┌─ Text to read
Late December hoopdate

This won't be the most exciting or attractive update, but that doesn't mean I'm discouraged.  In the last month, we've had nighttime temperatures as low as -10 degrees F, and 20 inches of snow for the season so far.  It's also been quite cloudy, and of course the shortest days of the year.  So the fact I'm seeing living plants at all is really amazing to me. 

Most of the bigger plants are droopy, though the chard still has smaller inside leaves popping up.  Looks tasty though I haven't bothered to dig out the hoop enough to harvest (These pics were taken by sticking my camera under the plastic!).  

The winter lettuce and mache look just fine, though it's arrested at a very small size still.  There are plenty of walking onions, though I'm not sure if my experiments of late-planted onions and leeks will make it.  Also fun to watch are the miscellaneous volunteers spotted. Some are weeds, but some are celery, cilantro, and other edibles.
└─
┌─ Given records
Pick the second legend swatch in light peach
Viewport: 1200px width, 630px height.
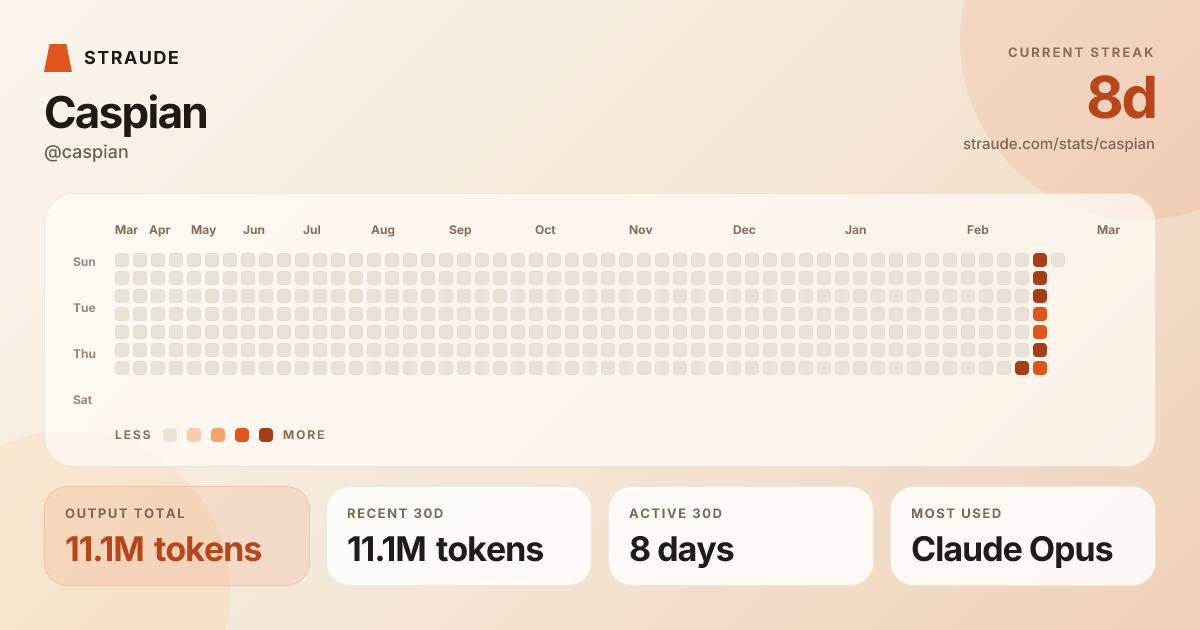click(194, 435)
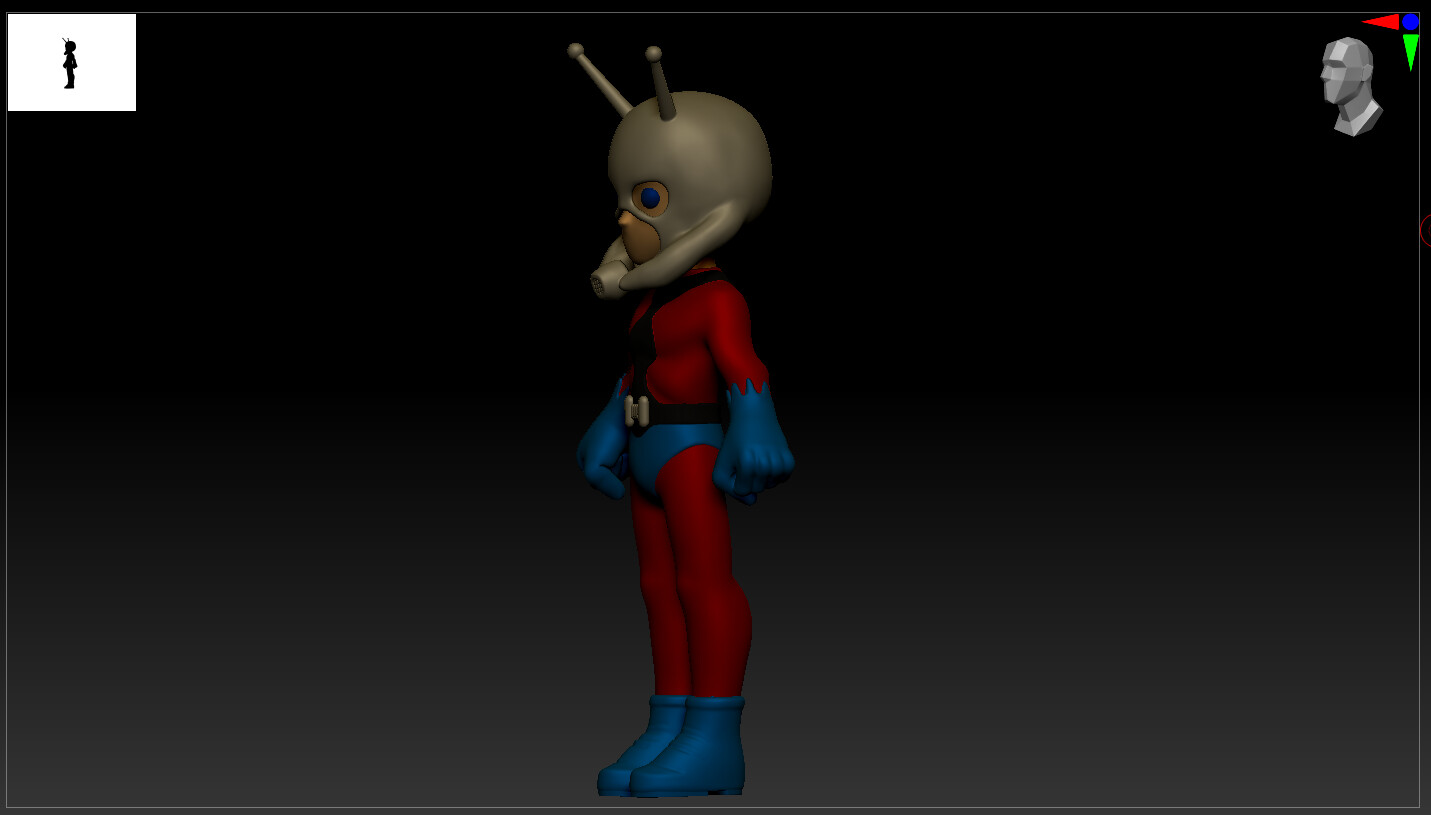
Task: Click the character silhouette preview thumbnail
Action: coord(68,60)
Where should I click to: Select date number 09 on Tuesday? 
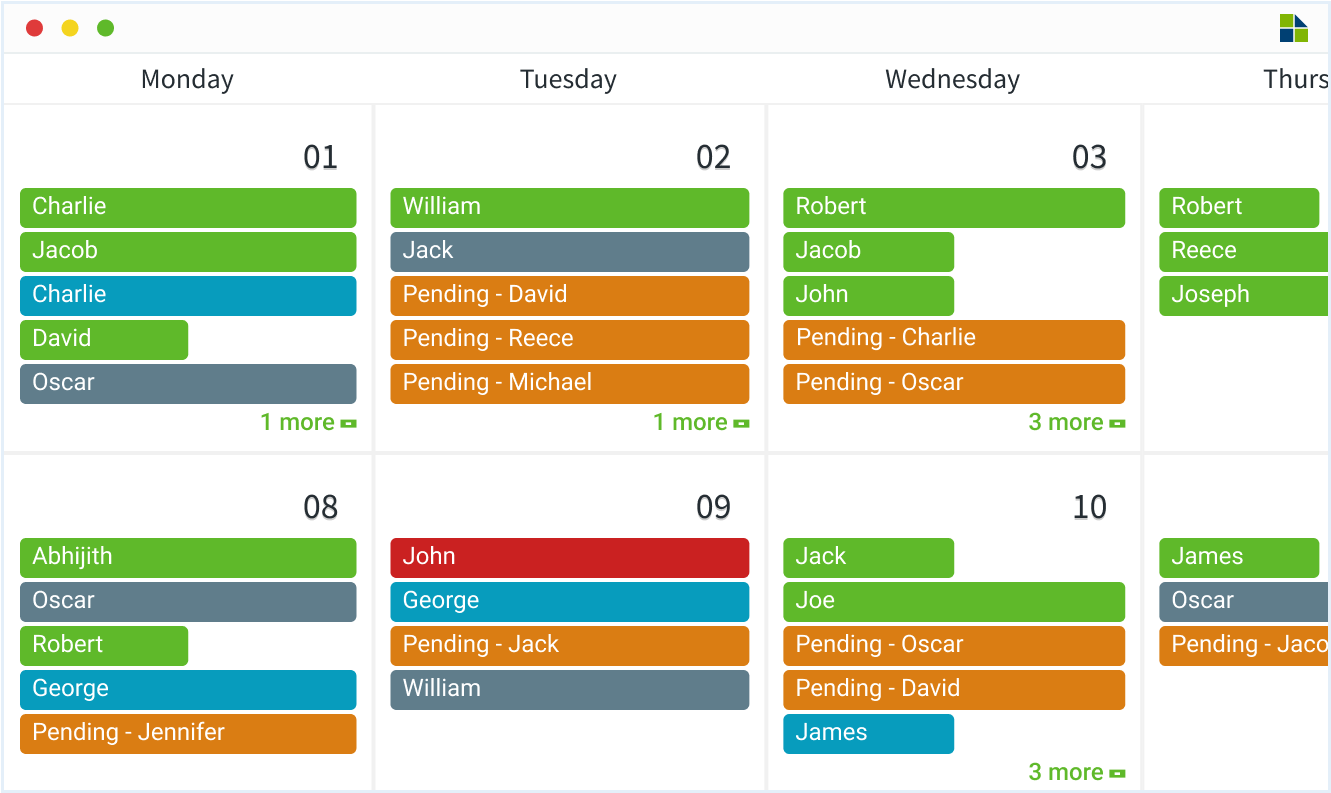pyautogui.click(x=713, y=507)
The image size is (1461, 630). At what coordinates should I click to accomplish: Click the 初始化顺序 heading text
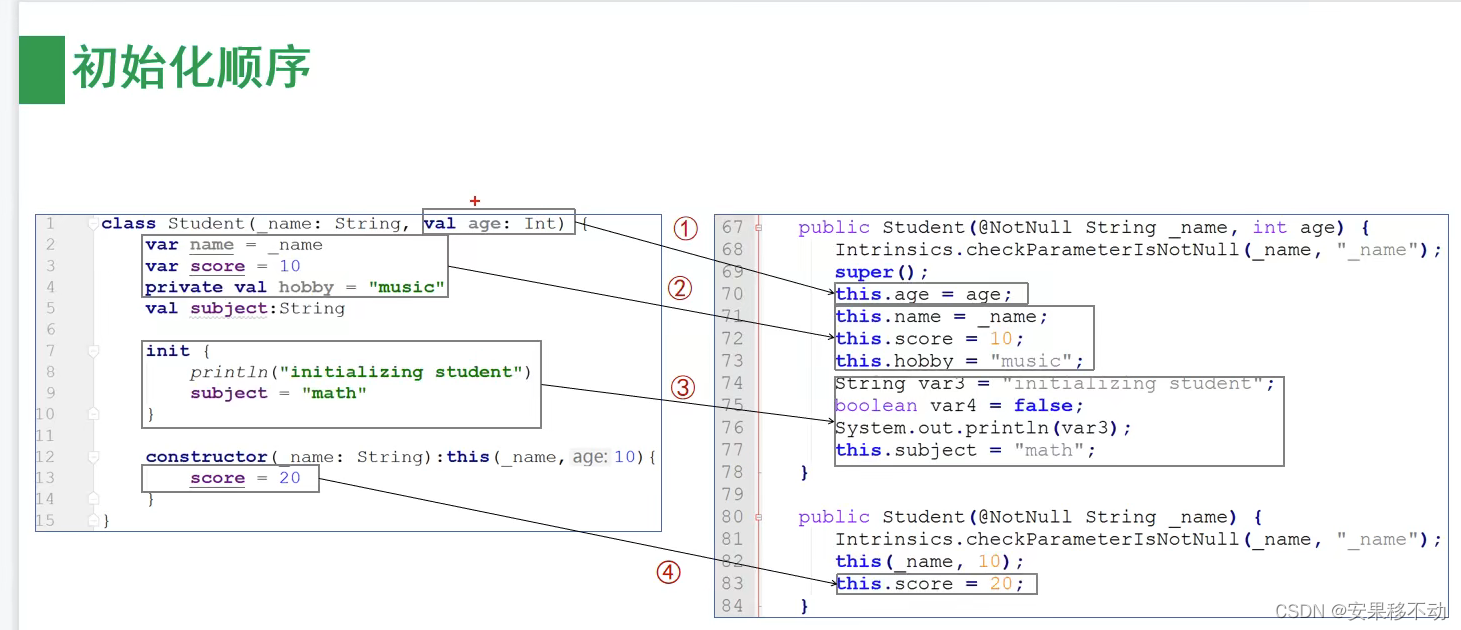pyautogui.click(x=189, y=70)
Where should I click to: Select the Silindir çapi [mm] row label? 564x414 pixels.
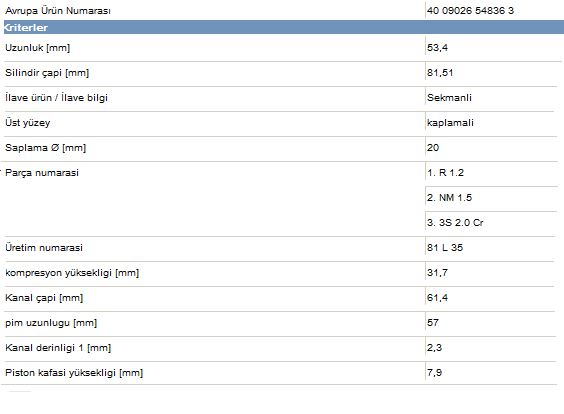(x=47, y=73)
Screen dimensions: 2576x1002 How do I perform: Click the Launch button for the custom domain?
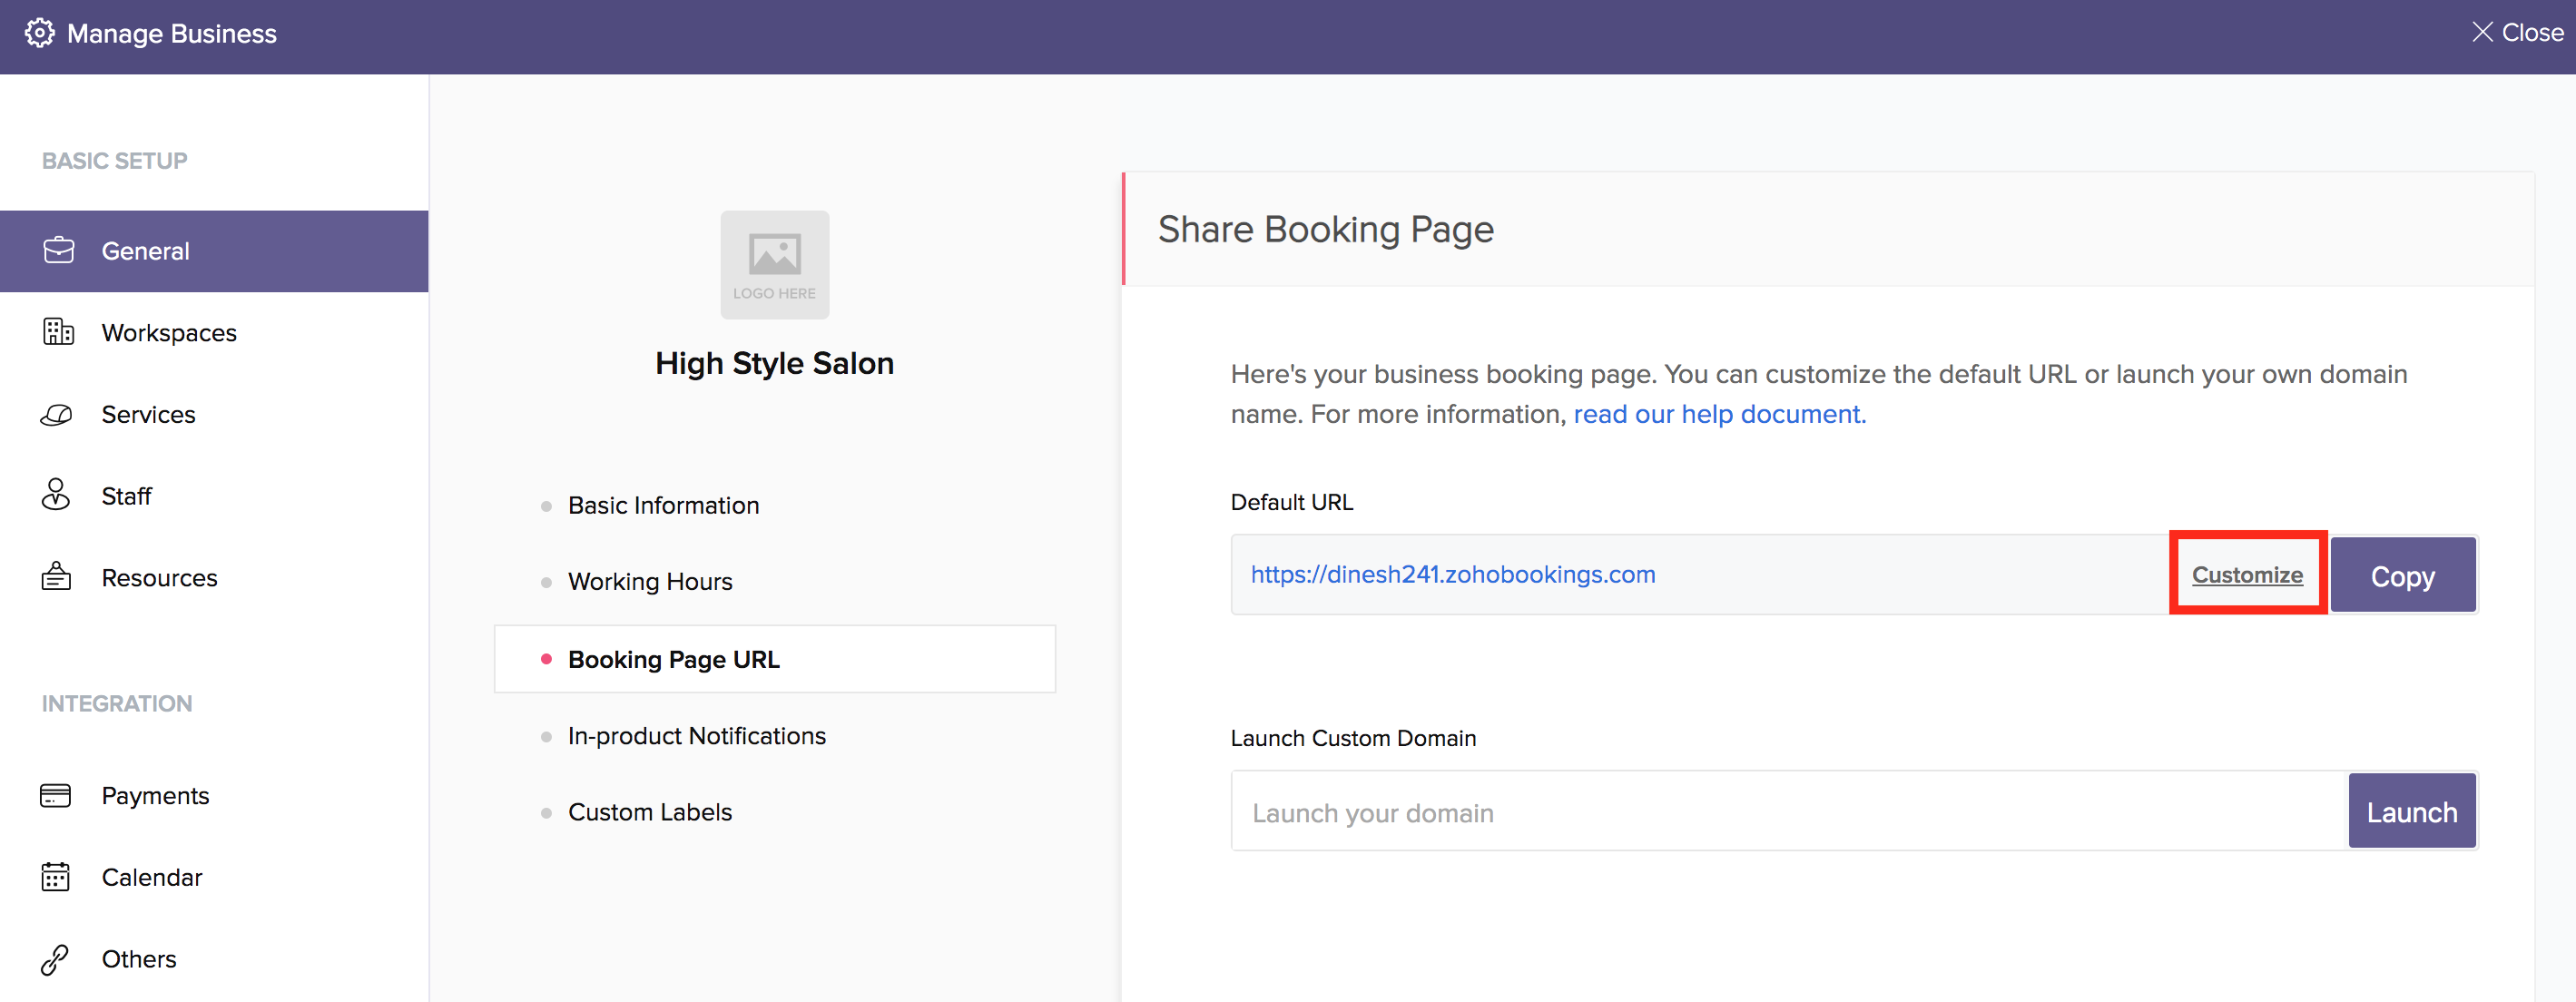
└─
### Required tasks
1: Reproduce the stretch of the late December hoop update from "Most of the" through "and other edibles.".
2: List every plant named in the late December hoop update.
3: Carry the late December hoop update forward with the next part, picking up after its final sentence.

### Results
1:
Most of the bigger plants are droopy, though the chard still has smaller inside leaves popping up.  Looks tasty though I haven't bothered to dig out the hoop enough to harvest (These pics were taken by sticking my camera under the plastic!).  

The winter lettuce and mache look just fine, though it's arrested at a very small size still.  There are plenty of walking onions, though I'm not sure if my experiments of late-planted onions and leeks will make it.  Also fun to watch are the miscellaneous volunteers spotted. Some are weeds, but some are celery, cilantro, and other edibles.

2: chard, winter lettuce, mache, walking onions, onions, leeks, celery, cilantro

3:
We have bizarre 40 degree weather ahead, and then more normal temps.  I'm expecting our usual bitter cold but bright and sunny January coming up, and as the days get longer I'll be looking for some actual activity.  I'm hoping for some early greens harvests in February--We shall see! 

Swiss Chard and walking onions

Still teeny but happy row of winter lettuces.
 I also realize I could have planted a lot more closely in the fall--too much empty space!  But at least I have space for some early plantings in the next month or so.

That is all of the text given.